→ **To be done**
Rewrite everything in the listing from the line containing "The image size is (1088, 484)." down to the line containing "I will 802,107.", swapping "switch" for "toggle" and leaving the rest as it is.

********************

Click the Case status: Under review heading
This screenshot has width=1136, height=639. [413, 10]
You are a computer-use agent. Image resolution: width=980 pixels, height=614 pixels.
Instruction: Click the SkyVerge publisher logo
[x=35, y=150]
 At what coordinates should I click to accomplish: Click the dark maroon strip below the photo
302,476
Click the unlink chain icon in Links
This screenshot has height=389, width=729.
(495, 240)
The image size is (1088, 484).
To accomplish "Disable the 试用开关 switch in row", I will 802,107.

********************

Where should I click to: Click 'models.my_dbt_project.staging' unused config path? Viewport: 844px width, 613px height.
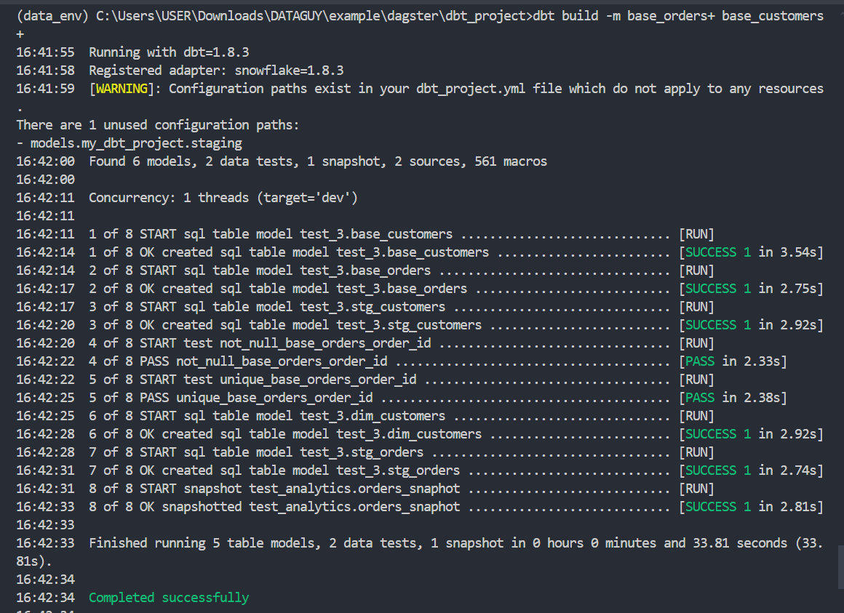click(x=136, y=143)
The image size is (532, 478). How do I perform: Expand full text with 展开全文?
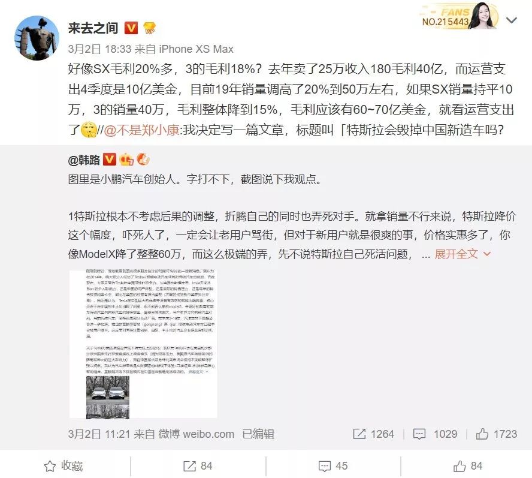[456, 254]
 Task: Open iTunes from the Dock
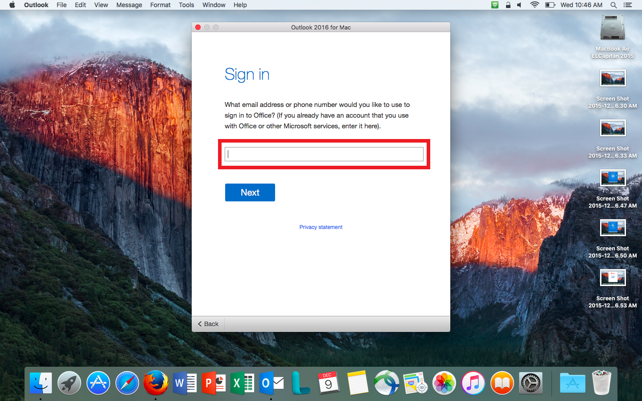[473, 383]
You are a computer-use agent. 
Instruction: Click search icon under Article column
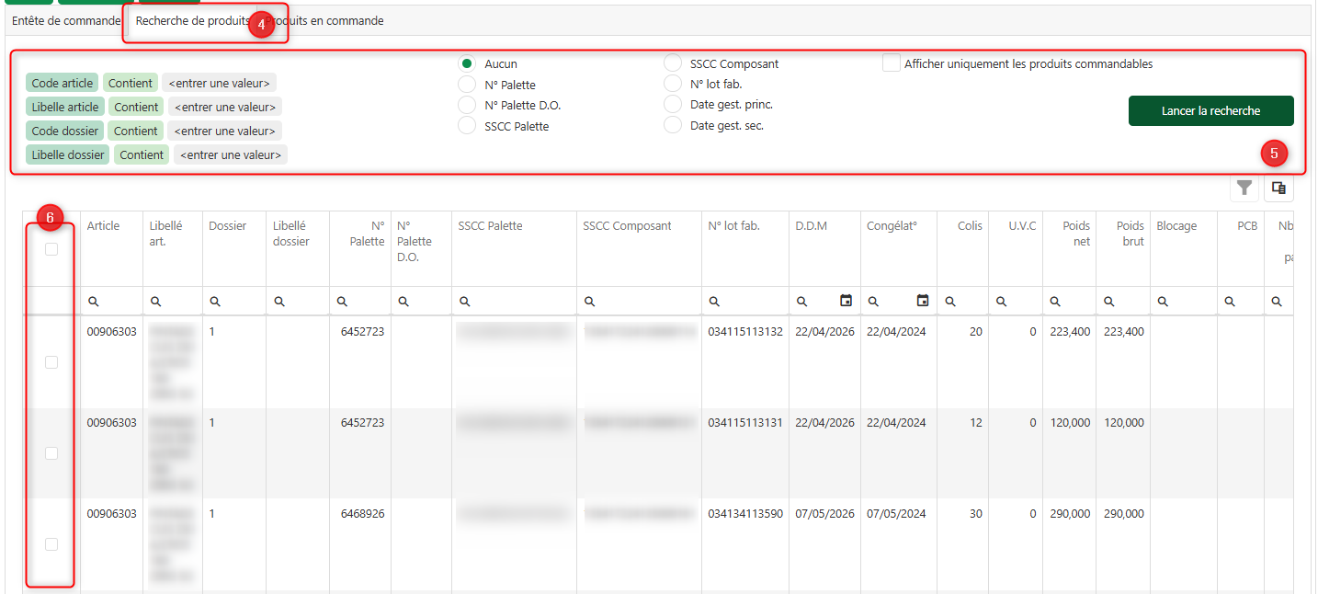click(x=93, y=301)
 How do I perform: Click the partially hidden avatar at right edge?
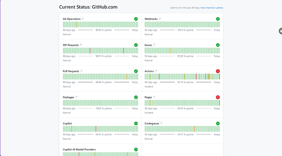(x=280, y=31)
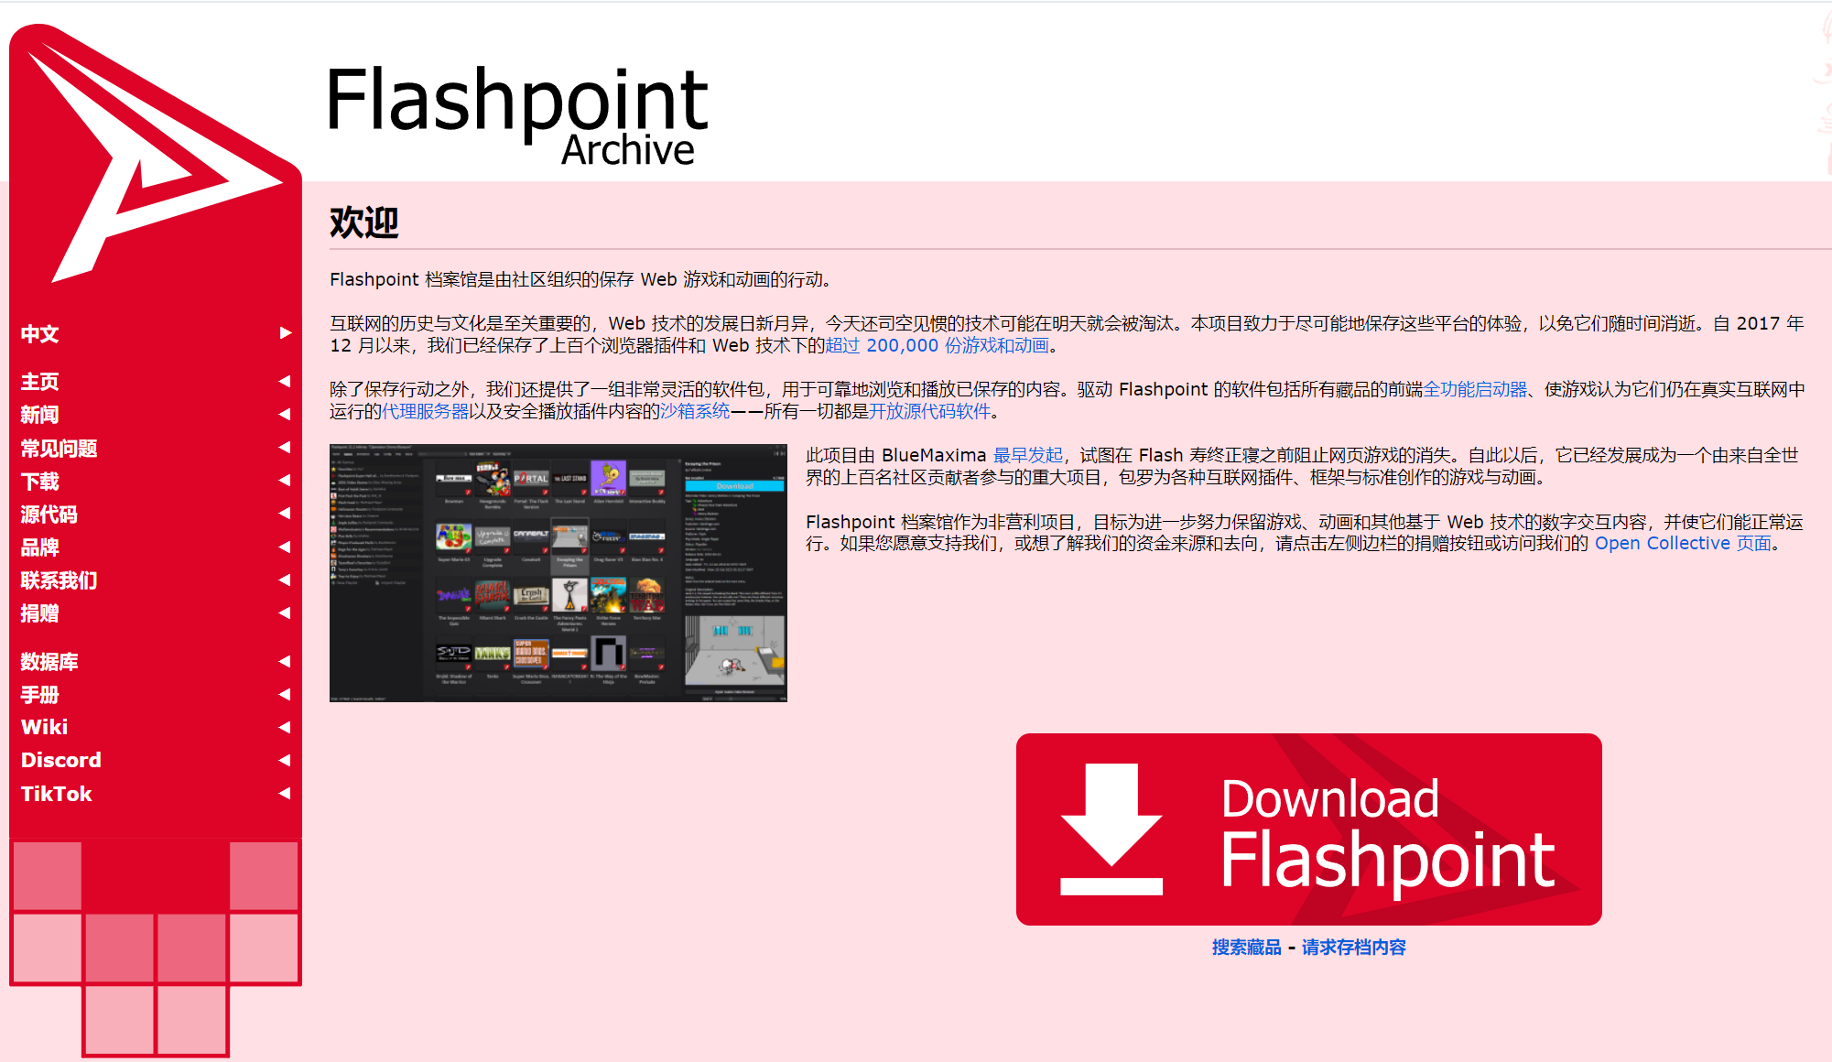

********************

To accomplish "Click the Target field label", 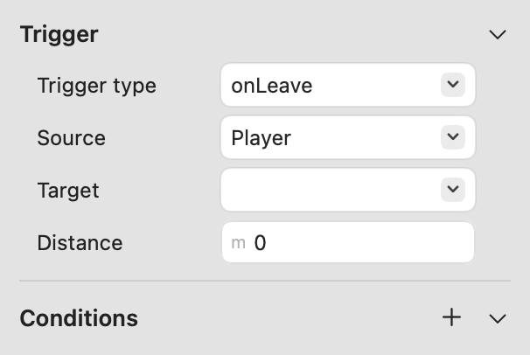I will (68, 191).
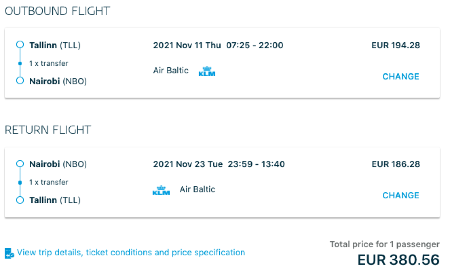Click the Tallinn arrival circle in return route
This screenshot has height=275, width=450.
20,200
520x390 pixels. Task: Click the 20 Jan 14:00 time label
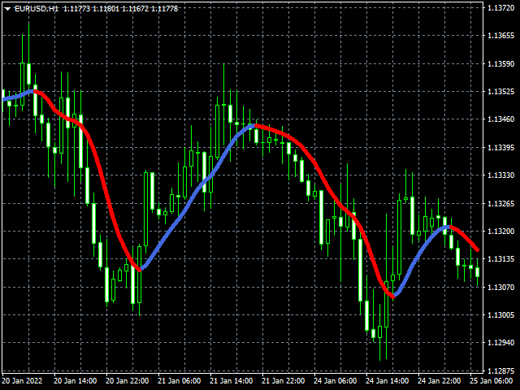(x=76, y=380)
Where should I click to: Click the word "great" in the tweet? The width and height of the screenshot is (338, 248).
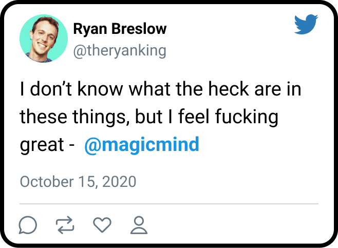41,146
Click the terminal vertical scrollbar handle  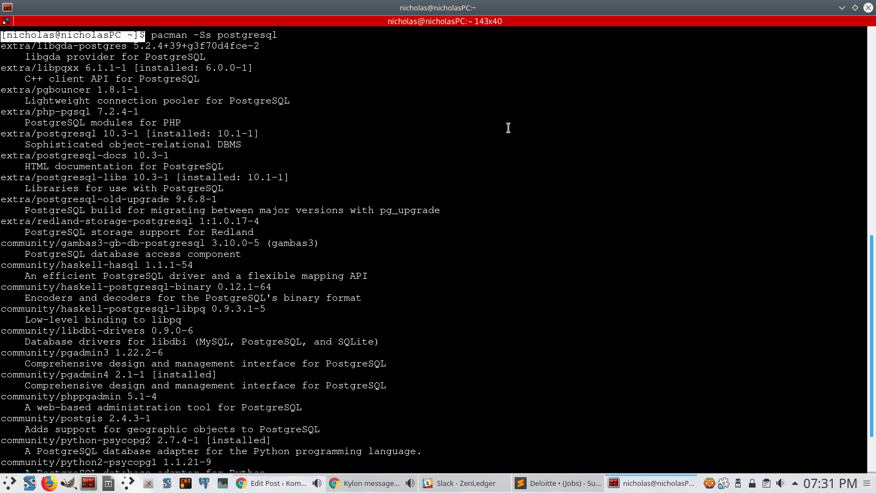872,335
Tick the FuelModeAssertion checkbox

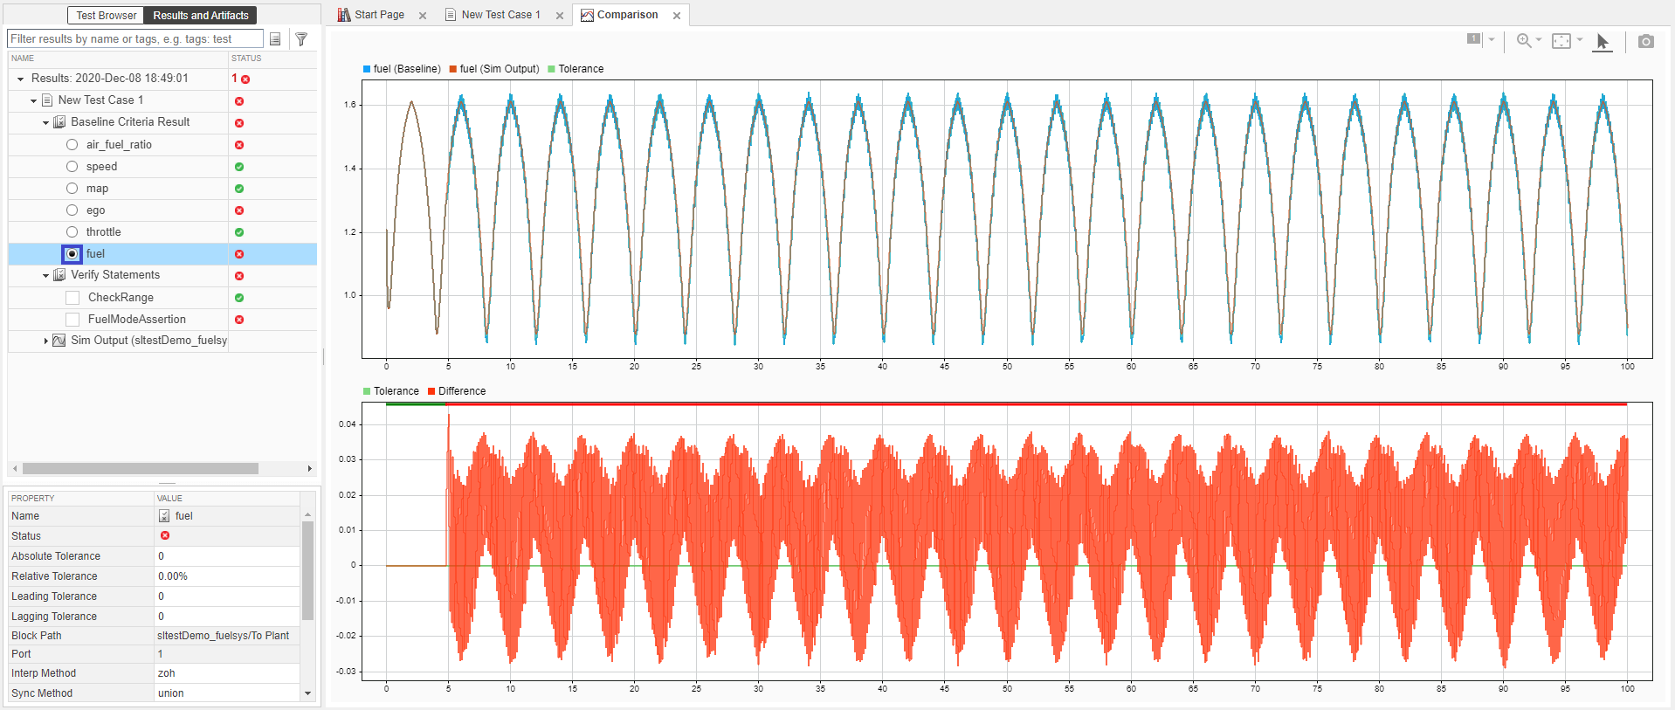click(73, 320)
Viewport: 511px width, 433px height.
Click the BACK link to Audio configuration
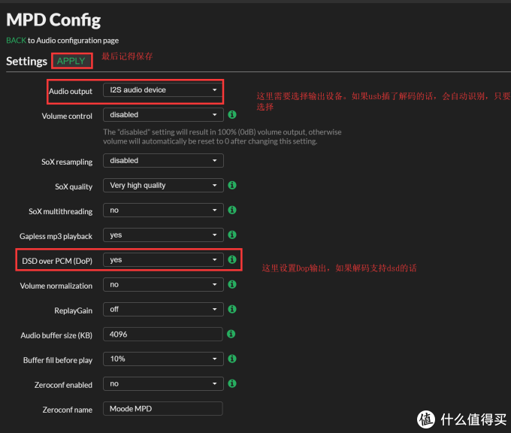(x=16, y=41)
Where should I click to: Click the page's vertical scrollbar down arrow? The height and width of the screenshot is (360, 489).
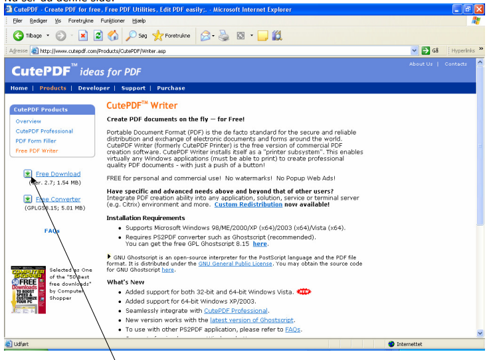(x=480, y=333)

********************

→ **Task answer**
The image size is (1088, 484).
To accomplish "Disable the 试用开关 toggle in row", I will 802,107.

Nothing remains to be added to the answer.